MALANG, iNewsMalang.id - Di tengah keramaian pasar malam di sebuah kota kecil di Jawa Timur, sebuah momen menggetarkan jiwa terjadi bukan karena kekerasan, melainkan karena kelembutan hati seorang ulama.
Gus Idris Marbawy, dai karismatik yang dikenal dengan pendekatan dakwah yang lembut dan merangkul semua kalangan, melakukan sesuatu yang tak terduga mencium tangan seorang preman yang dikenal luas karena kekejamannya.
Preman itu, bernama Rahmat, selama bertahun-tahun ditakuti warga. Dikenal sebagai sosok brutal, ia tak segan menyakiti siapa pun yang menentangnya. Namun hari itu, di hadapan banyak orang, ia duduk bersimpuh di hadapan Gus Idris, yang datang ke wilayah tersebut dalam rangka safari dakwah.
Alih-alih menegur dengan keras atau menyudutkan, Gus Idris justru menghampiri Rahmat, menggenggam tangannya, dan dengan penuh hormat, menciumnya.
Rahmat terharu karena tangannya dicium sosok ulama yg mana banyak orang berebut mencium tangan gus Idris ini malah mencium tangan kotor preman, suasana pun hening. Mata para saksi membelalak, tak percaya dengan apa yang baru saja mereka lihat.
"Ini tangan yang pernah menyakiti banyak orang," ujar Gus Idris dengan suara tenang. "Tapi saya yakin, tangan ini juga bisa jadi jalan kebaikan. Saya mencium tangan ini karena saya percaya, siapa pun bisa berubah," kata dia.

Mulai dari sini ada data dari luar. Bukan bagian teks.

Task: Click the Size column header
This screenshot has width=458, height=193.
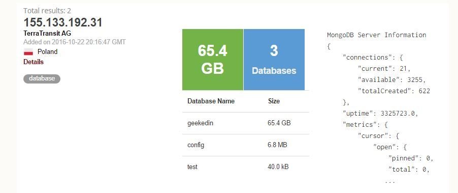Action: point(274,101)
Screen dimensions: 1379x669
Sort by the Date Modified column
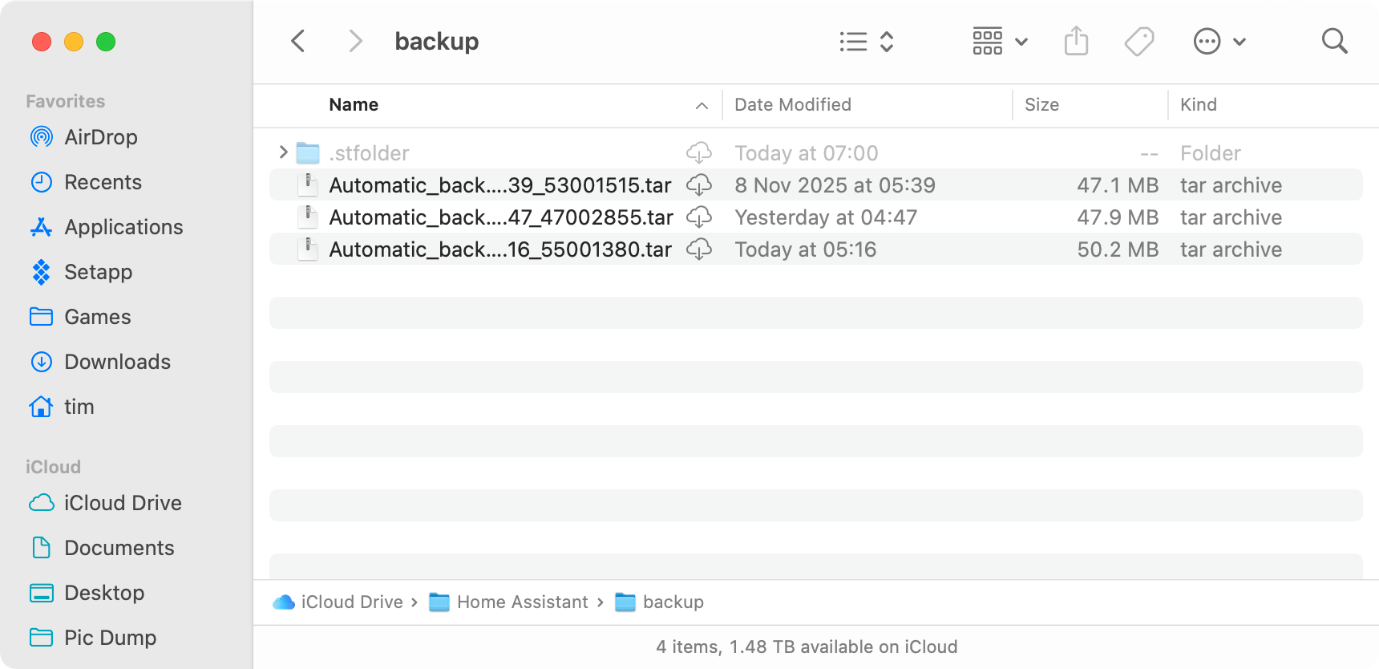[793, 105]
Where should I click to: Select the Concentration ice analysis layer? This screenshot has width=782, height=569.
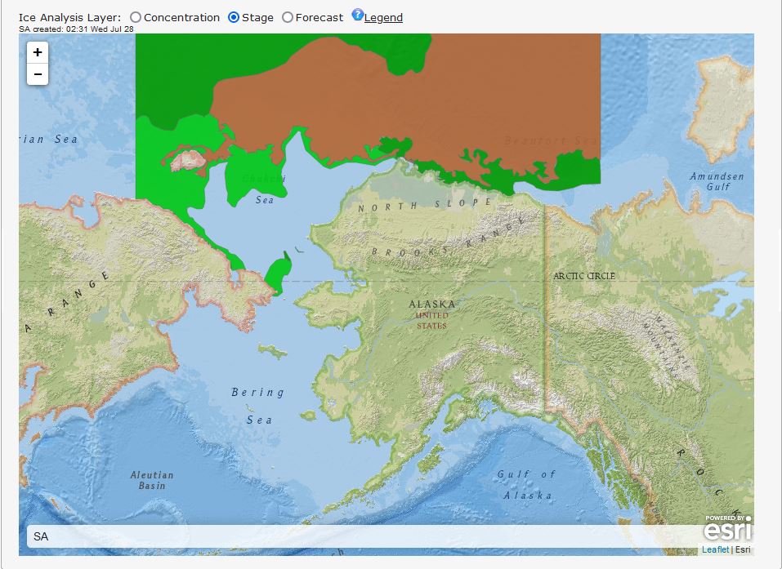point(136,18)
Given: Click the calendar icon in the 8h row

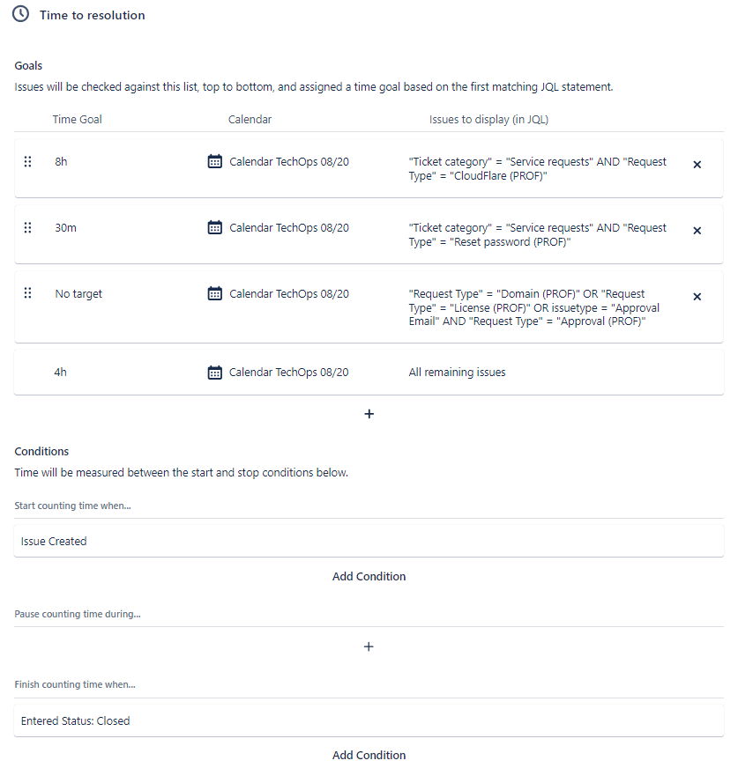Looking at the screenshot, I should click(x=215, y=161).
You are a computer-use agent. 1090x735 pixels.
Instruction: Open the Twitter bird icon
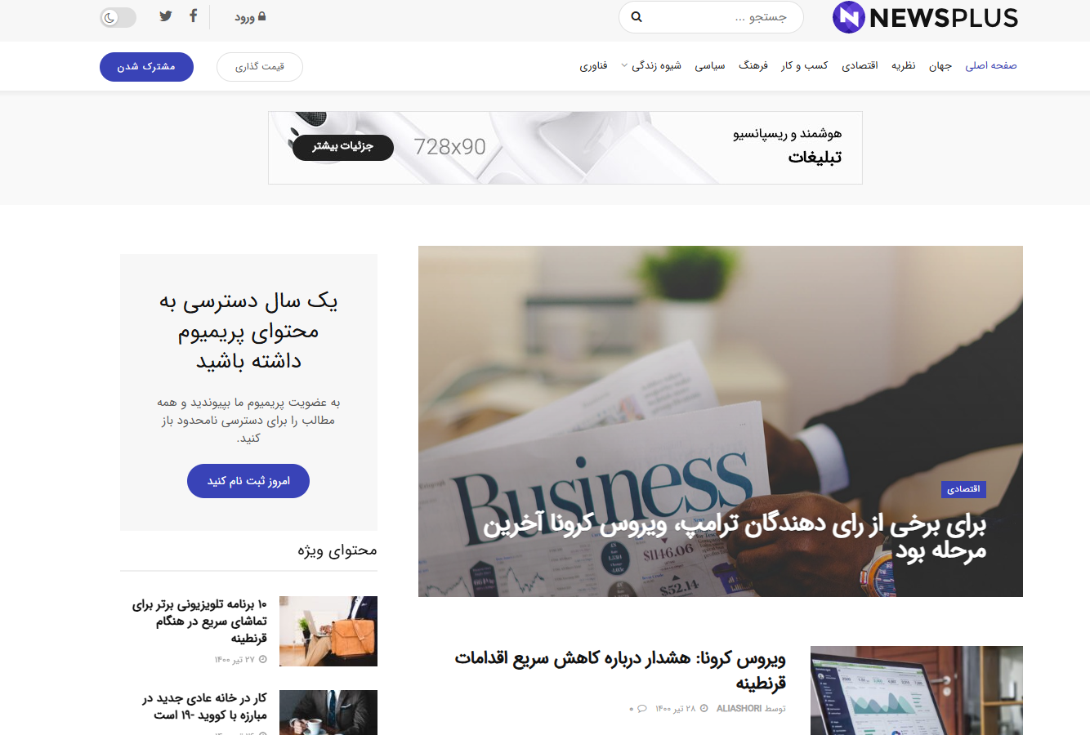point(166,16)
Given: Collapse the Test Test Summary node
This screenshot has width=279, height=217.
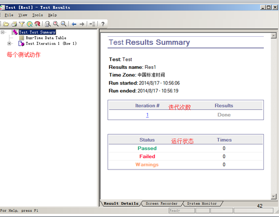Looking at the screenshot, I should pos(3,32).
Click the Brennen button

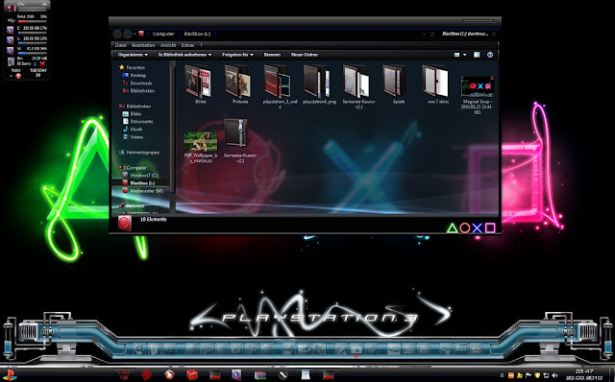(272, 55)
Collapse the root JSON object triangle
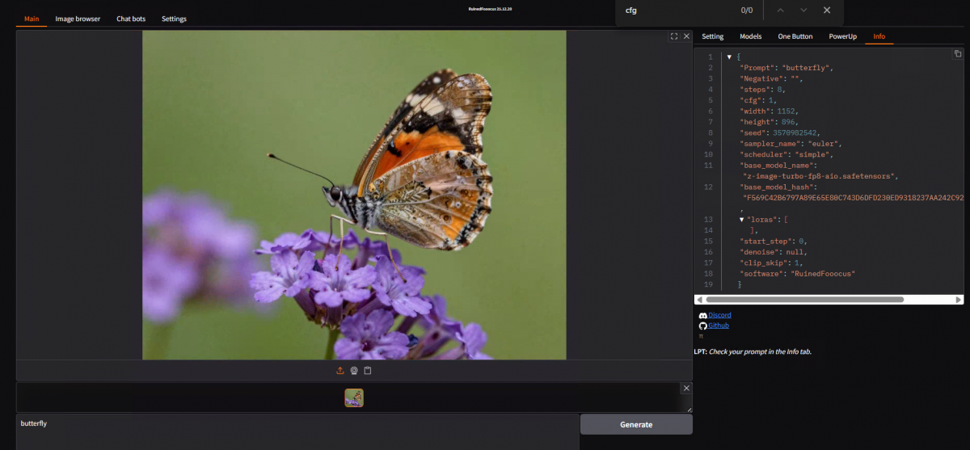Viewport: 970px width, 450px height. [x=729, y=57]
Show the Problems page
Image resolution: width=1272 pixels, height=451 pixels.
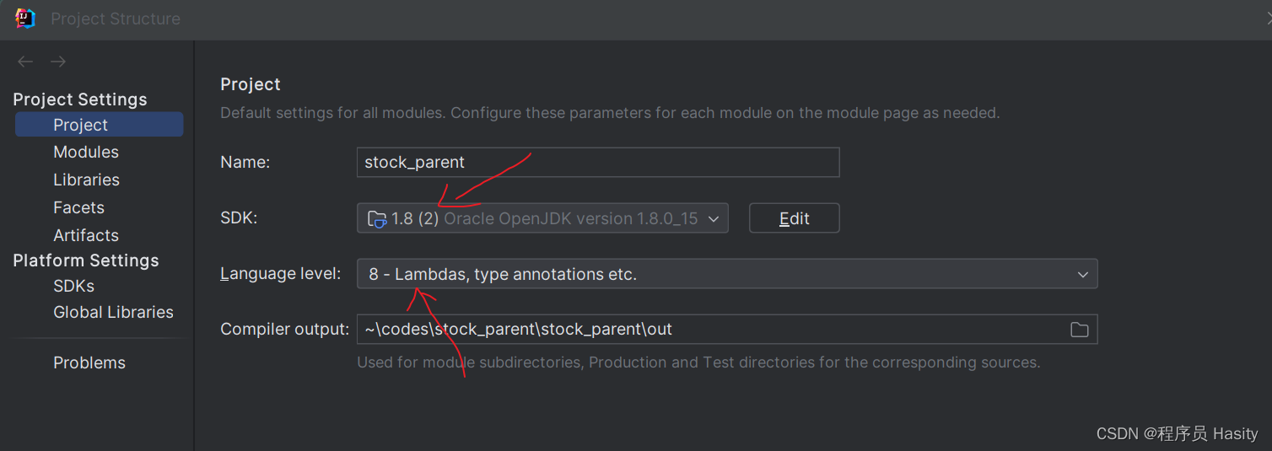(89, 363)
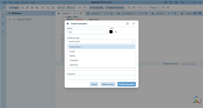The width and height of the screenshot is (203, 108).
Task: Click the zoom in magnifier icon
Action: tap(134, 8)
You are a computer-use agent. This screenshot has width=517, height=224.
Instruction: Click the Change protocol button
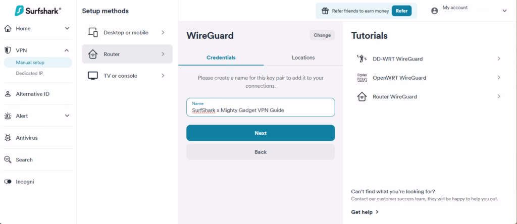click(322, 35)
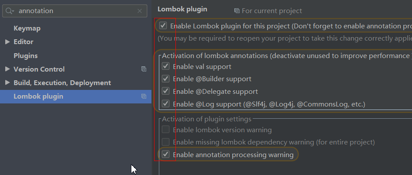Select Keymap in the settings tree
This screenshot has width=412, height=175.
(27, 28)
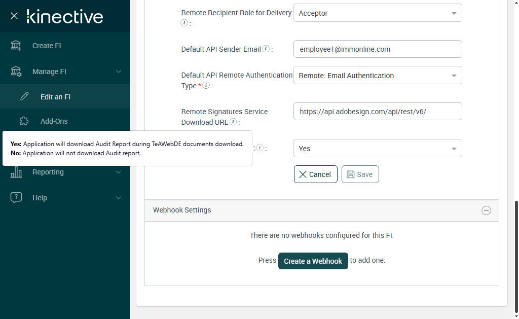Image resolution: width=519 pixels, height=319 pixels.
Task: Expand the Manage FI menu chevron
Action: [x=119, y=72]
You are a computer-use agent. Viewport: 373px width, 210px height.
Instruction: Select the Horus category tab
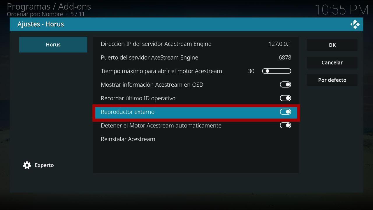(53, 45)
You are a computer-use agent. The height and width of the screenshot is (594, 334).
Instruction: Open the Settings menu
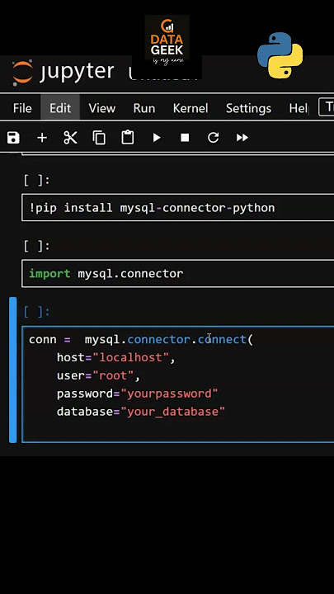coord(248,108)

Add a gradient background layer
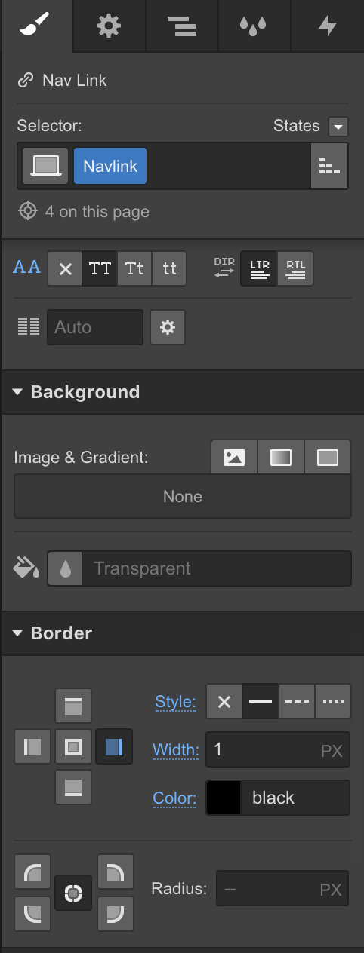coord(281,457)
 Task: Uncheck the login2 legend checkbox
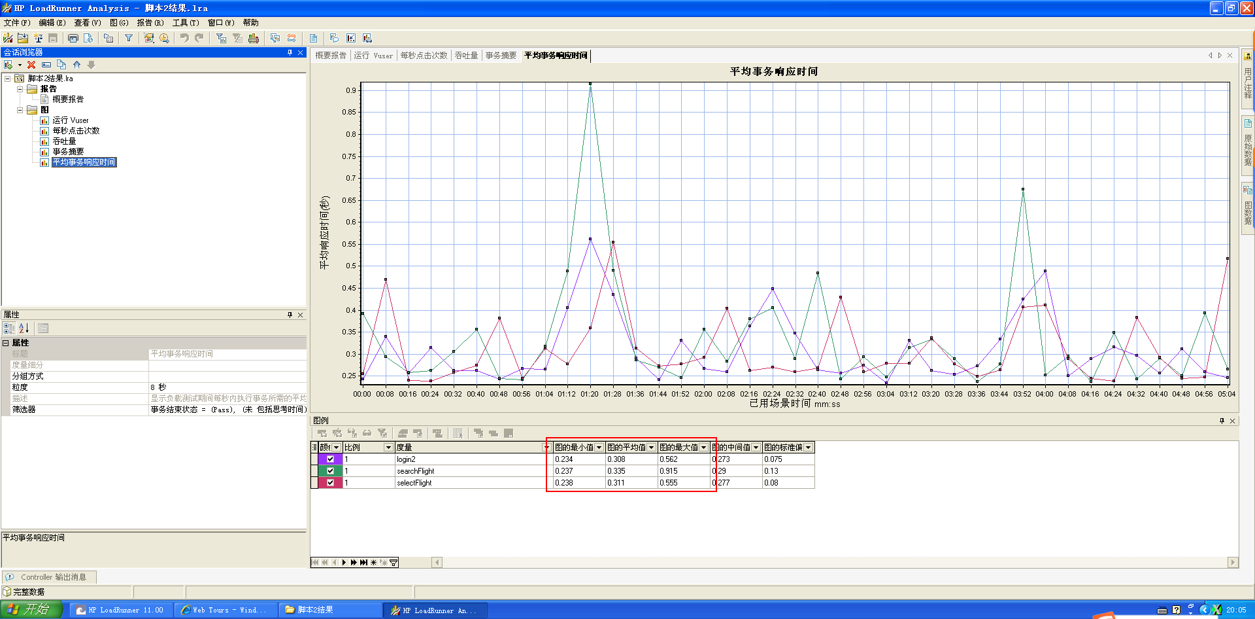(330, 459)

Tindakan Gus Idris membuat Rahmat menangis tersedu. Untuk pertama kalinya dalam hidupnya, ia merasa dihargai bukan karena ditakuti, tapi karena diberi kesempatan untuk menjadi lebih baik. Sejak hari itu, kehidupan Rahmat berubah. Ia meninggalkan dunia kelam dan mulai aktif membantu dakwah dan kegiatan sosial bersama tim Gus Idris.
Kisah ini menyebar cepat di media sosial, menginspirasi ribuan orang. Banyak yang menyebut tindakan Gus Idris sebagai tamparan lembut yang menyentuh jiwa.
Sikapnya menunjukkan bahwa kadang, perubahan besar tidak datang dari amarah atau kekuatan, tetapi dari kasih sayang yang tulus dan keberanian untuk memaafkan.